Myself and two friends launched a site about 6 months ago and we have been seeing consistent traffic growth up to its current level of about 2,500 visits/day.  Our current revenue is $0, mostly because we underestimated the time commitment it would take to sell our services, especially while maintaining our day jobs.  Last week we were approached by a company looking for an acquisition, we compliment their current offerings nicely and let them expand into new demographics.  They would like to purchase our company assets and also higher us to continue to grow the site full time.  For the assets (essentially just the site) they are offering a lump sum of stock that we would have to hold for 12 months, at the current value we would each get roughly 50% of our annual salaries.  Employment going forward would mean a moderate raise and also a good chunk of options vested over a 4 year period.
The company is traded on the pink sheets so it feels a little risky to me and we were of course always hoping for a nice cash out.  Our view is in the very worst case we get to break out of our cube-farm jobs and work on something we are passionate about.  Trying to get viewpoints from as many people as possible, what does HN think?
======
veb
And I thought you were going to talk about selling human babies for company
stock...

------
nowarninglabel
This is obviously completely dependent on how much you like the acquiring
company and if you think you will enjoy working for them.

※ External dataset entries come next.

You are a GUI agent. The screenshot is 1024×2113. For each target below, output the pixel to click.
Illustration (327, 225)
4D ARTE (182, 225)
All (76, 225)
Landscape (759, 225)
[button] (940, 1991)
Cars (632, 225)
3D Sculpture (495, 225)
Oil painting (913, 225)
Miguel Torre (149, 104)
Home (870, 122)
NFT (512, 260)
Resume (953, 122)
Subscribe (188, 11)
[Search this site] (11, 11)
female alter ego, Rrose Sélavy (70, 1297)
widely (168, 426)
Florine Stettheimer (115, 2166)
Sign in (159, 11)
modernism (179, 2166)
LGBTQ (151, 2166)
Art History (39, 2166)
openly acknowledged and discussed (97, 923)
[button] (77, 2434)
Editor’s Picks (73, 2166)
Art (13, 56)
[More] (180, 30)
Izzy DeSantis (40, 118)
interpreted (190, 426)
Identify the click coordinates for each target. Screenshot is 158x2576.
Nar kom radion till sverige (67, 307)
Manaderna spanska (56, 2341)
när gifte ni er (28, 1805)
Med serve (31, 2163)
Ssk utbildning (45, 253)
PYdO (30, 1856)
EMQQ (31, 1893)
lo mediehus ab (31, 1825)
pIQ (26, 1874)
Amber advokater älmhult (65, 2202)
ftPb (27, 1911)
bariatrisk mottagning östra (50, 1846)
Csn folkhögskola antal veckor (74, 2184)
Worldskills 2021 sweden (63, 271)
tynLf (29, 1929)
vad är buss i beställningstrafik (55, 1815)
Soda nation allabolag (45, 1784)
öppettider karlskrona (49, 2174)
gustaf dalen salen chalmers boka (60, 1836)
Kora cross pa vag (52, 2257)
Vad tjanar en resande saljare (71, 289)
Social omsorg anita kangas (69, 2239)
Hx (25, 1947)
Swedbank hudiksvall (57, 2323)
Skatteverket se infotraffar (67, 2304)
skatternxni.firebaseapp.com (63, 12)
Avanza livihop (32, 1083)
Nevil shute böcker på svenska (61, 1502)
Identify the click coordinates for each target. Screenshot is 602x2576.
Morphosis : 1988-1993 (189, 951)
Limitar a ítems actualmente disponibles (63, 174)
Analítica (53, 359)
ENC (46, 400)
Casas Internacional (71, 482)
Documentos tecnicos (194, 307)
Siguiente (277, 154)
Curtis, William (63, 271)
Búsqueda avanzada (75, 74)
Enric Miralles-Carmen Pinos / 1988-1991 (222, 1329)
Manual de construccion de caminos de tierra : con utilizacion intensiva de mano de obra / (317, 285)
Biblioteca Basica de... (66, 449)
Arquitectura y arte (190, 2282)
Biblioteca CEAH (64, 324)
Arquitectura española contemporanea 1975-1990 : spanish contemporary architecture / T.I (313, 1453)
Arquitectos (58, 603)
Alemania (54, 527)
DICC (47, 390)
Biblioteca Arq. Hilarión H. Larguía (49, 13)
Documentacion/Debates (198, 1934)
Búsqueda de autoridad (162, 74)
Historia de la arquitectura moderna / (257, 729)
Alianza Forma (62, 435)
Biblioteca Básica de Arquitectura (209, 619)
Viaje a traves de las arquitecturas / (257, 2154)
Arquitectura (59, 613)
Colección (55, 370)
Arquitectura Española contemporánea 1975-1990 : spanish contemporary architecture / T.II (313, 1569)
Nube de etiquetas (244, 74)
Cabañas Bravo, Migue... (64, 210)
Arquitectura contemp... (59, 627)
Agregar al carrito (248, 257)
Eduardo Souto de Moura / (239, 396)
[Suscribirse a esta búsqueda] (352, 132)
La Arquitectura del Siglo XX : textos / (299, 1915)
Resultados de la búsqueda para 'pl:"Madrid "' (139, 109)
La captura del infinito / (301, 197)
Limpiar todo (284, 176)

If it was me and I
loved the acquirer then I would do it in a heartbeat.

------
Mz
No real opinion, but I will note that your question (in the title) isn't
really an accurate representation of the situation: They are offering you
stock and also jobs, with a pay raise.

I am noting that because the way you worded your question implies that you may
be mentally framing the question that way. A more accurate assessment of what
is really going on may help you think more clearly about this decision.

Good luck with this.